I see the attributes work on github, but not CopLABEL's yet.
I'm also concerned about the public HEK API.
I see only functions accepting HEK's, but no functions getting those.
How should we create HEK's which need to be passed to the setters?
#if defined(PERL_IN_HV_C)
...
sa |HE* |new_he
sanR |HEK* |save_hek_flags |NN const char *str|I32 len|U32 hash|int flags
Shouldn't those be public now?
--
Reini
> I'm also concerned about the public HEK API.
> I see only functions accepting HEK's, but no functions getting those.
> How should we create HEK's which need to be passed to the setters?
>
> #if defined(PERL_IN_HV_C)
> ...
> sa |HE* |new_he
> sanR |HEK* |save_hek_flags |NN const char *str|I32 len|U32 hash|int flags
>
> Shouldn't those be public now?
There is this already:
Ap |HEK* |share_hek |NN const char* str|I32 len|U32 hash
which returns a HEK.
Nicholas Clark
> Moving on, PL_multi_(close|open) are chars, not char*, so any attempt to
> implement RT#89032 would have to turn those to something more sensible (an
> SV, perhaps? through a simple three-element struct would make do just fine).
> Should I change it?
I don't see any particular problem with changing them to something with a new
name. Google codesearch suggests that nothing is using them. (Sadly the most
excellent grep.cpan.me isn't making us remember how much we value it by not
being there).
What would be in the proposed three-element struct? It's not obvious to me.
I'd be tempted to avoid SVs where one doesn't need the full "power" of SVs.
The core has a long history of (re) using the core's data types
(such as SVs for temporary buffers, AVs for pad structures and aspects of
PerlIO, HVs for the regex Unicode features) which I'm not sure has always
been the best long-term trade off, given
a: The added flexibility of these containers means that they are actually
larger than that which would be minimally necessary
(eg 3 pointers in every AV that will never be needed for a PAD)

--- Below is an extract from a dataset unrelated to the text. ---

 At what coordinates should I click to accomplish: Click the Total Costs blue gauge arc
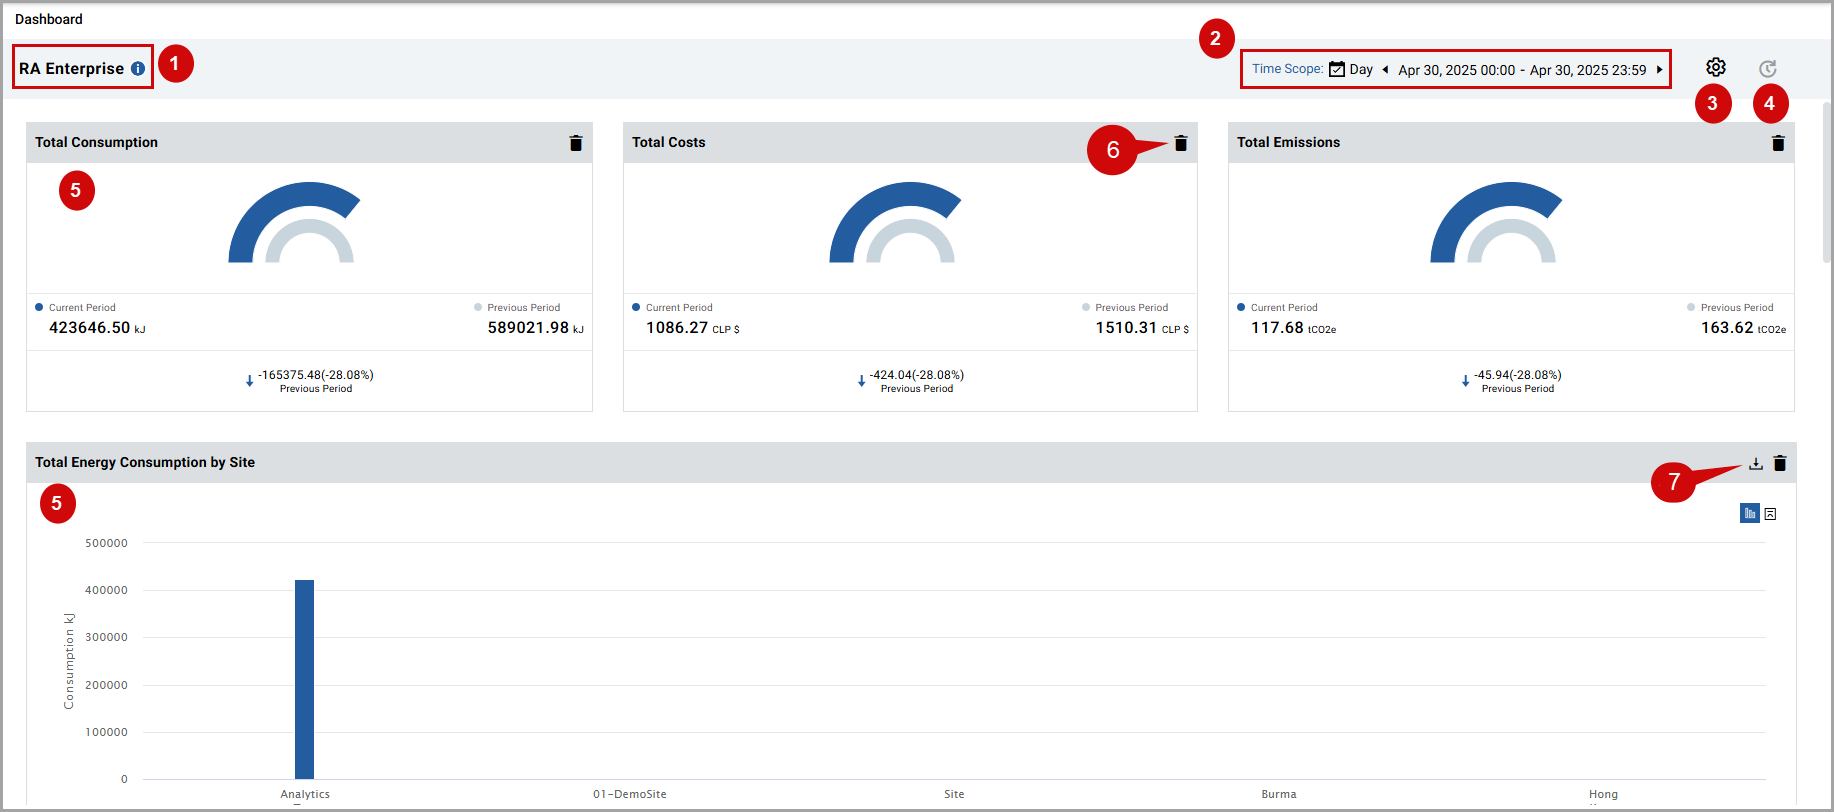click(858, 214)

b: They end up trying to be one-size-fits all, which may mean they aren't
always the fastest way to solve a problem (HVs inversion lists)
c: global destruction and interpreter creation memory management mean that the
things you rather hoped would be there can disappear from under you, or not
yet be ready to use
Nicholas Clark
I've often thought we need a lightweight array type that is just a
struct { int size; void *array[1]; /* chumminess */ }
for all those situations where there aren't multiple references, and we
don't mind the struct being realloced: such as the backref array.
The API could take a pointer to a pointer to the struct, so it can update
the original pointer if it needs to reallooc.
And we could probably make more use of the ptr_table API instead of using
a full hash (although I don't know whether the API would need updating to
make it more widely usable).
--
Diplomacy is telling someone to go to hell in such a way that they'll
look forward to the trip
Note also that PL_multi_(close|open) are just back-compat aliases to
fields within the new(ish) PL_parser struct:
#define PL_multi_open (PL_parser->multi_open)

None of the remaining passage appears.